Ascarid infection is a serious health threat to humans and a wide variety of animals. Although Baylisascaris procyonis is known as the raccoon roundworm, it has a large and varied host range and has been identified in approximately 90 species of domestic, commercial, and wild animals, from broiler chickens to pet dogs. Like most ascarids, B procyonis can also infect humans. Migrating larvae can traverse large areas of the body and cause permanent damage as they move through tissues. Many studies have documented the presence of B procyonis in the Midwest, Northeast, and Pacific West, with the highest concentrations of the parasite found in mountain regions of Virginia, Kentucky, and West Virginia. Recently, the geographic range of the parasite has been expanding. Last year it was identified in 2 urban areas of northern Georgia, with between 10% and 22% of sampled raccoons testing positive. The current report describes the initial finding of B procyonis in Florida. As recently as 2005, surveys examining ascarid prevalence throughout Florida have failed to identify B procyonis. However, the current report documents the species in raccoons from several northwestern and southeastern Florida counties between 2006 and 2010. All of the infected animals were diagnosed after their arrival at a wildlife rehabilitation facility.

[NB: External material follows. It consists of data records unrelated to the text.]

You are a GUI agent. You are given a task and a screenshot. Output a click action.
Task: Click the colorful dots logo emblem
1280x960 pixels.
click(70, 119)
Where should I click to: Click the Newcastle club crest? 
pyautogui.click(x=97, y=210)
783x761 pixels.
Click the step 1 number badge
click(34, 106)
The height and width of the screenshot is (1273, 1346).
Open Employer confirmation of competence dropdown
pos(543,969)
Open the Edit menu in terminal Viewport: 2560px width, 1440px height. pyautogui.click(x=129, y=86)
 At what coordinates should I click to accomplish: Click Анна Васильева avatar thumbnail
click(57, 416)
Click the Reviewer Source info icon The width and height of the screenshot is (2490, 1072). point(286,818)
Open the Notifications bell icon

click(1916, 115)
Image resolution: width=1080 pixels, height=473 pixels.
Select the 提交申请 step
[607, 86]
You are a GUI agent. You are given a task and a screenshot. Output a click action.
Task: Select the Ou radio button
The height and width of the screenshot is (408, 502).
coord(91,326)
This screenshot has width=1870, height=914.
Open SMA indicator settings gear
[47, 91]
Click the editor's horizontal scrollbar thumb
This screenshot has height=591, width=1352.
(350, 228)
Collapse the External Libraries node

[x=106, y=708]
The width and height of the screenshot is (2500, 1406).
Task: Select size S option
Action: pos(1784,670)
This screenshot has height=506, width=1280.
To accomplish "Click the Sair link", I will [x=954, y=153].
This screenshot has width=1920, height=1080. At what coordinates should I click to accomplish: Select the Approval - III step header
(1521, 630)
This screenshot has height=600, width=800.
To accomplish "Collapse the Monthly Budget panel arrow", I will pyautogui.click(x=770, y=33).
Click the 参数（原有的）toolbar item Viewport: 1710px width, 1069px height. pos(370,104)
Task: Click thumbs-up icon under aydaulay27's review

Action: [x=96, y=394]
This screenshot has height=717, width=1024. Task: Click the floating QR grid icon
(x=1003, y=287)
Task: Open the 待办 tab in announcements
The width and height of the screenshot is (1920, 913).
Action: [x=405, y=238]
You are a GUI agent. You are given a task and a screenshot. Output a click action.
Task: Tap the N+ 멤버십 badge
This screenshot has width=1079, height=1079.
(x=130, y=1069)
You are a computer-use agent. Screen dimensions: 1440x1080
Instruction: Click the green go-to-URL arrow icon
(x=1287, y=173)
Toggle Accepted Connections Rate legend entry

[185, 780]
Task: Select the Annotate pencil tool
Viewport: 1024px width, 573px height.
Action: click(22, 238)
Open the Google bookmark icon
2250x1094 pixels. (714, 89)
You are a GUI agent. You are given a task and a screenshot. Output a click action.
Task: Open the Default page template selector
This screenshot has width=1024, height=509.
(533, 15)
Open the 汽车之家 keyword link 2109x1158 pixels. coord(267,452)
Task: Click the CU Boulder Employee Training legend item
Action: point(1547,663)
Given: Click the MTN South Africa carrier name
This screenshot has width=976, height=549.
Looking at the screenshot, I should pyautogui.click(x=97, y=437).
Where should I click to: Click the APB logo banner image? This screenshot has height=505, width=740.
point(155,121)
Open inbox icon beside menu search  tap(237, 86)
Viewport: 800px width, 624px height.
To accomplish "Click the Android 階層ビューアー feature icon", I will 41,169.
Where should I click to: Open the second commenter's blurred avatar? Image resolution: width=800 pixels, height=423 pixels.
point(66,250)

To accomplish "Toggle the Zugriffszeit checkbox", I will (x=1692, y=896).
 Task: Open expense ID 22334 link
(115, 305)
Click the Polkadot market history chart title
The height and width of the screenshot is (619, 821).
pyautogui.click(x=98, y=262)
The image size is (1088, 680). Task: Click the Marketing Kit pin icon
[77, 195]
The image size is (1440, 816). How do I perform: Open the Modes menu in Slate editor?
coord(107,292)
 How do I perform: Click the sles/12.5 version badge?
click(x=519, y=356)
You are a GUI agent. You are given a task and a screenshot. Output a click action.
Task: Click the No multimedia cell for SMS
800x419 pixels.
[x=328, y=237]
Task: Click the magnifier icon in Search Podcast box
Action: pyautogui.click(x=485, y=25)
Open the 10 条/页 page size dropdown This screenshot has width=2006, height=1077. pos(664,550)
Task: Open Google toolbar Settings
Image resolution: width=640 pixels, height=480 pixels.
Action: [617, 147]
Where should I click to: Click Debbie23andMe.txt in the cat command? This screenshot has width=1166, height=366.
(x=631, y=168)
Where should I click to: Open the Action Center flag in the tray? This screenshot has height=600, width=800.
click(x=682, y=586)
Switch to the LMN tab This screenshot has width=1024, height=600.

Commentary: Both raccoons and dogs are definitive hosts for B procyonis, so infected dogs can pass eggs in their feces. Transportation of infected dogs from endemic areas may have a role in expansion of the species into southern states. Many dogs harboring B procyonis are also infected with other nonzoonotic roundworms, so clinicians should examine all fecal samples with great care to properly identify ascarid species. Pet owners should be advised of the potential health risk associated with contracting B procyonis infection and should be advised to maintain a strict deworming schedule.—Carly Jordan, PhD candidate

Geographic expansion of Baylisascaris procyonis roundworms, Florida, USA. Yabsley MJ, Blizzard AL, Beck MF, Harsch S. EMERG INFECT DIS doi: 10.3201/eid1611.100549.